Task goal: Reproduce the data verbatim, starting at the beginning and continuing through the line containing "The width and".

***** Records provided *****

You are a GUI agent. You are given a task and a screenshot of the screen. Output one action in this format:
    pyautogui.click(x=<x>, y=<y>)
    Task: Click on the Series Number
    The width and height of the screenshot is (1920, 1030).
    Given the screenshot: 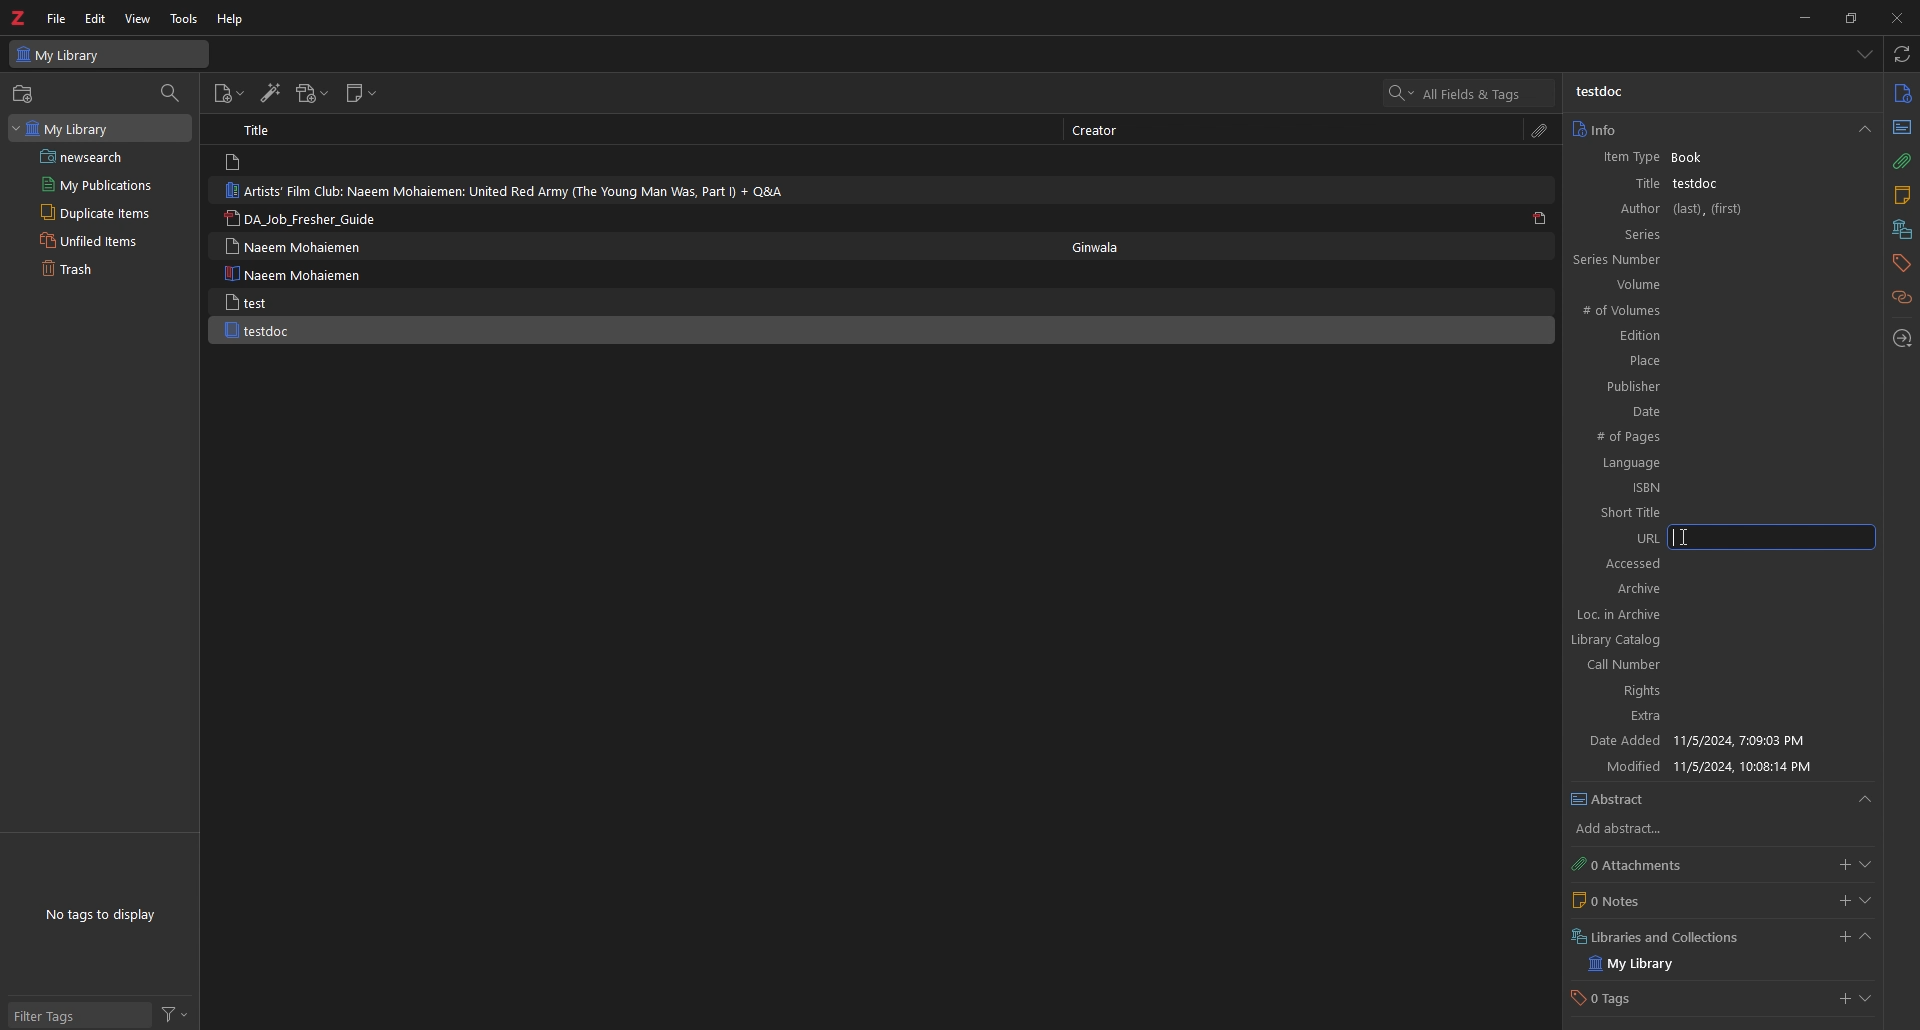 What is the action you would take?
    pyautogui.click(x=1671, y=261)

*****

The completed task:
You are a GUI agent. You are given a task and a screenshot of the screen. Output one action in this format:
    pyautogui.click(x=<x>, y=<y>)
    Task: Click on the Series Number
    The width and height of the screenshot is (1920, 1030).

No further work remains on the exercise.